Start of SUPPLIED RECORDS

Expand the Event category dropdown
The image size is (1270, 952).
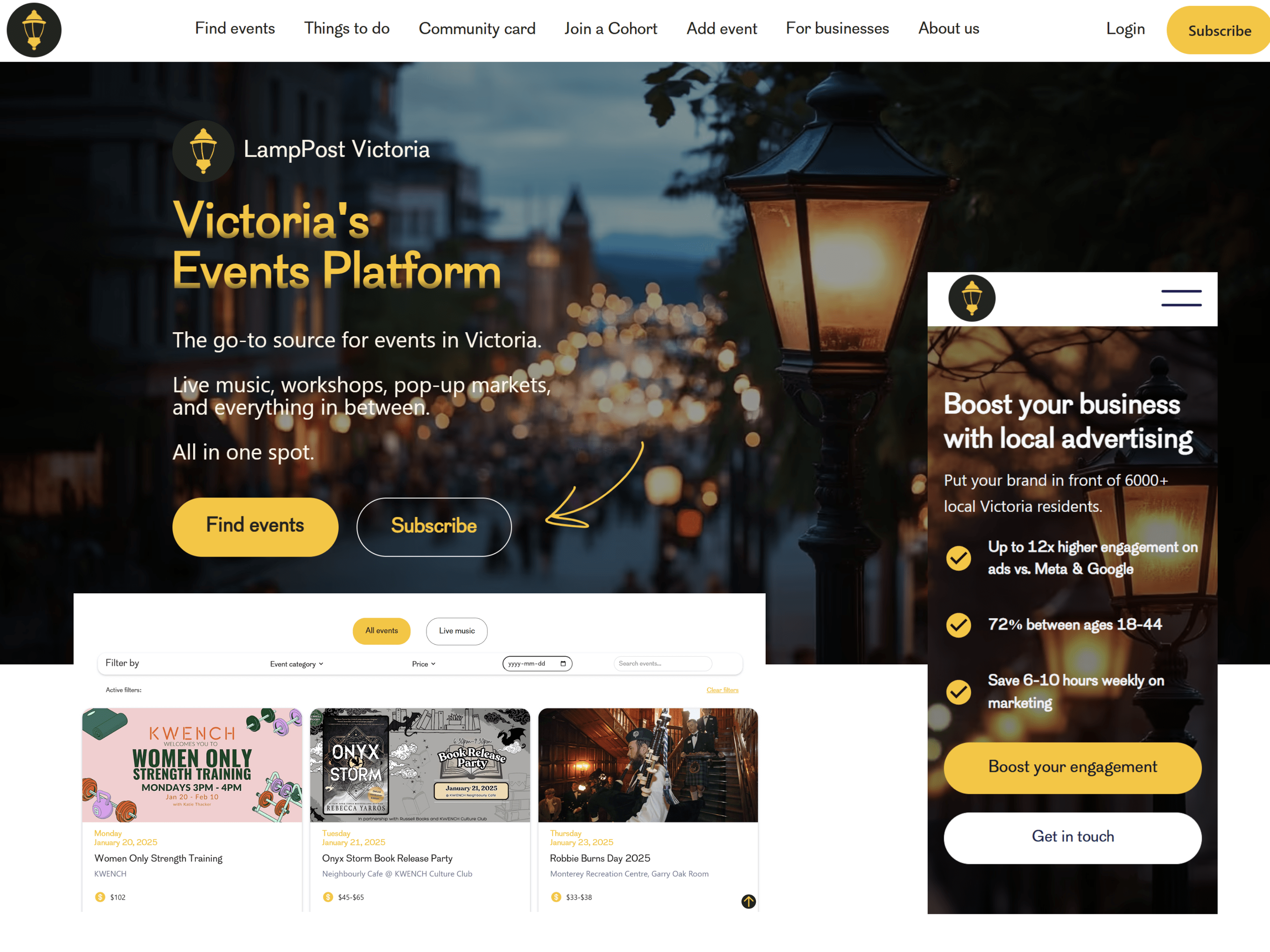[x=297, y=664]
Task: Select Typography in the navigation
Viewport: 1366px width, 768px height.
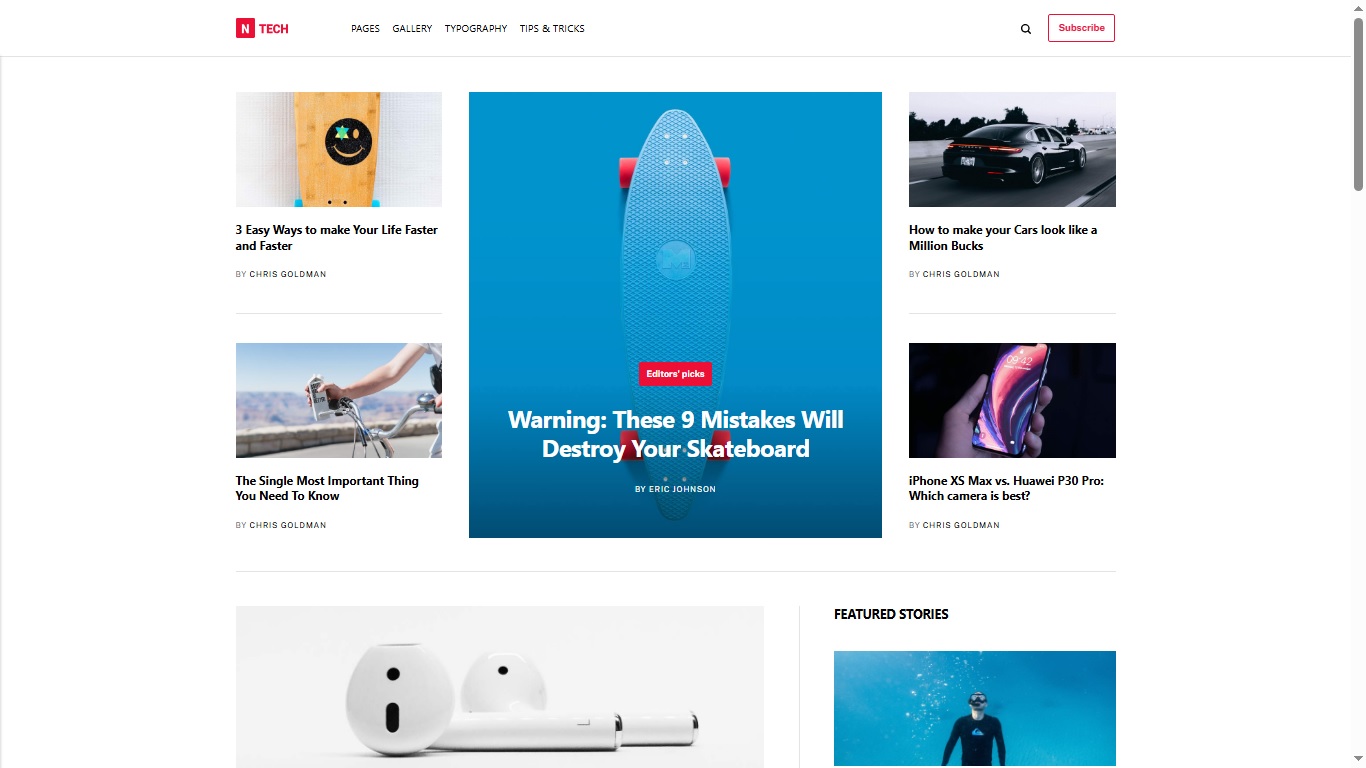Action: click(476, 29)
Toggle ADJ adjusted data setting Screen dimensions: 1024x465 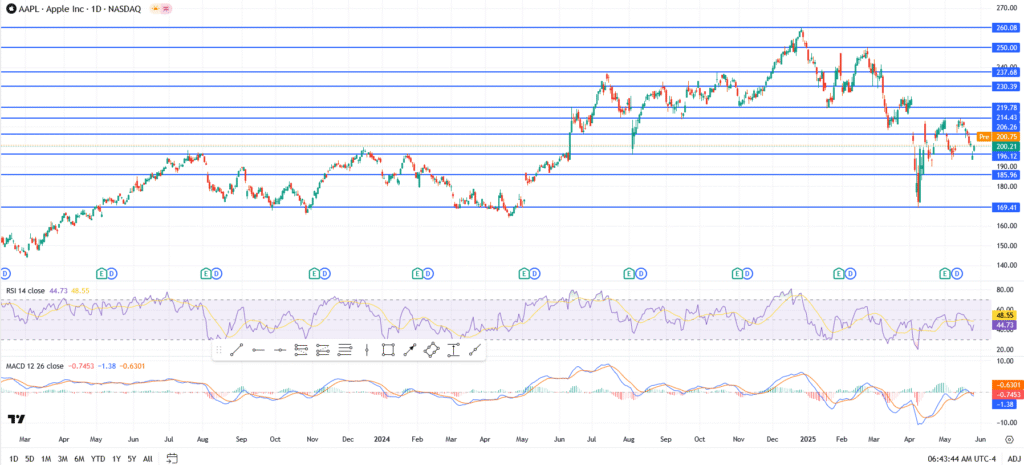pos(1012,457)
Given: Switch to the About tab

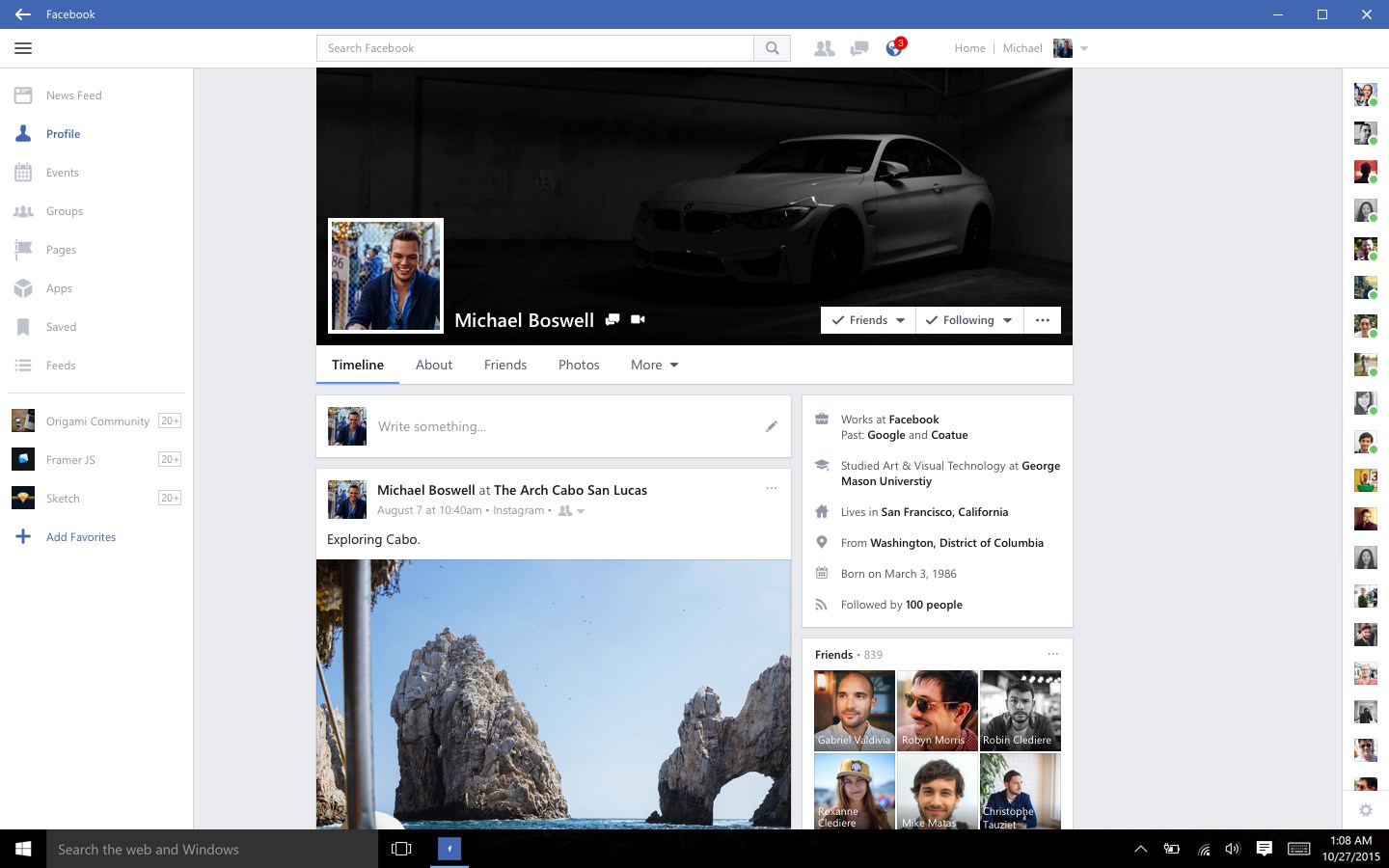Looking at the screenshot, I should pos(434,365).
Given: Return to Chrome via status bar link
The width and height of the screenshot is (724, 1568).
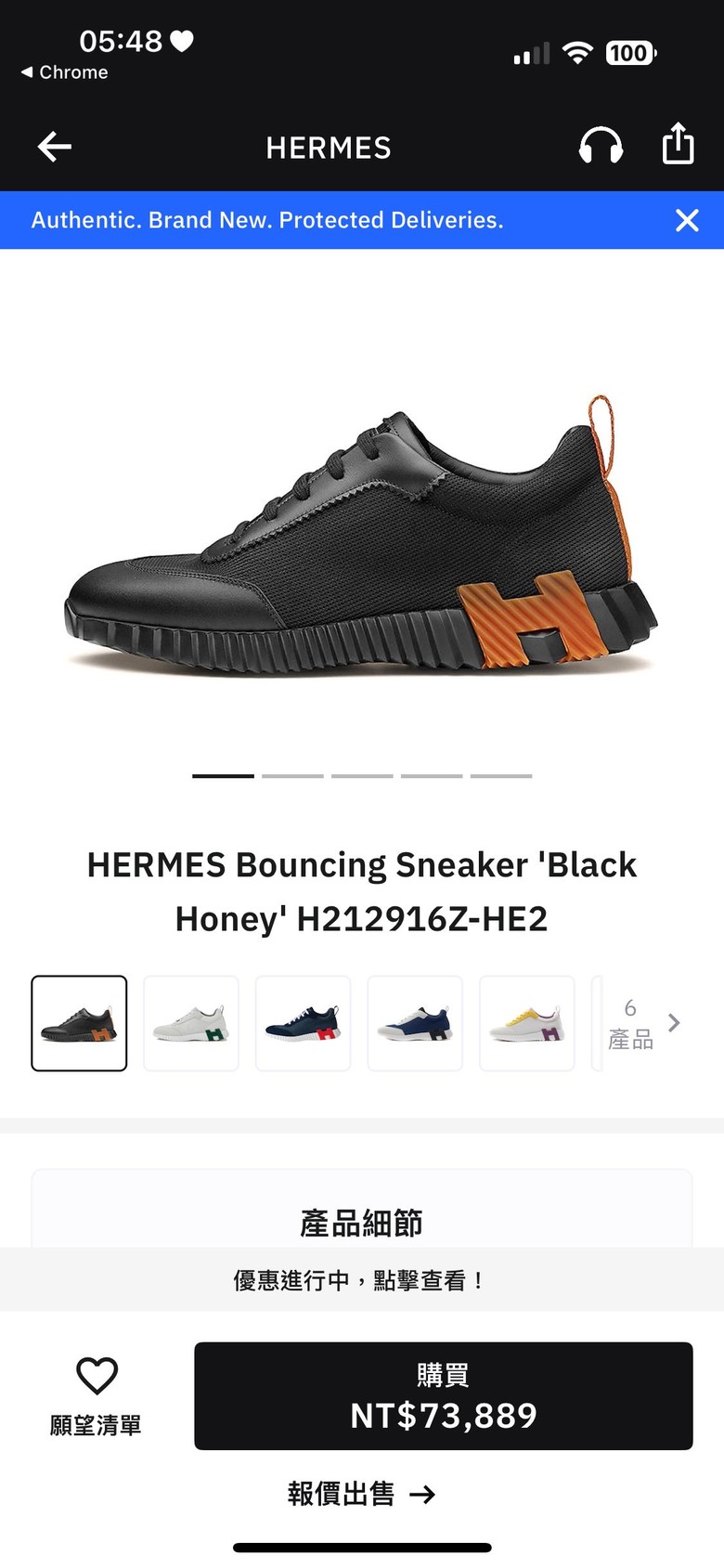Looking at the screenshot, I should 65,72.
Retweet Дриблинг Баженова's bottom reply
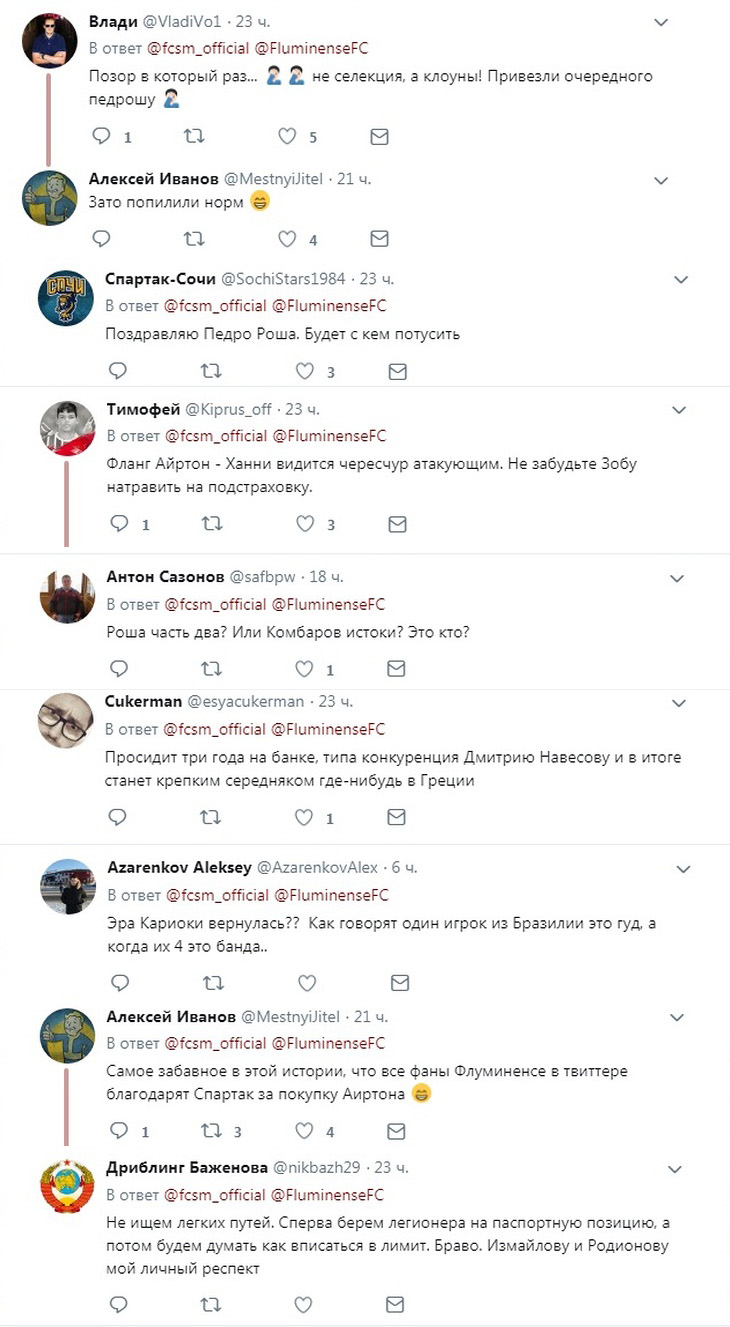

End of SUPPLIED RECORDS

- _REQUIRED ACTION_
All pictures must be left out. Reproduce exactly the lines from the one containing "Given: Return to Chrome via status bar link" to the final line of the entries.

- _OUTPUT OF THE EXERCISE_
Given: Return to Chrome via status bar link
The width and height of the screenshot is (724, 1568).
Looking at the screenshot, I should 65,72.
Retweet Дриблинг Баженова's bottom reply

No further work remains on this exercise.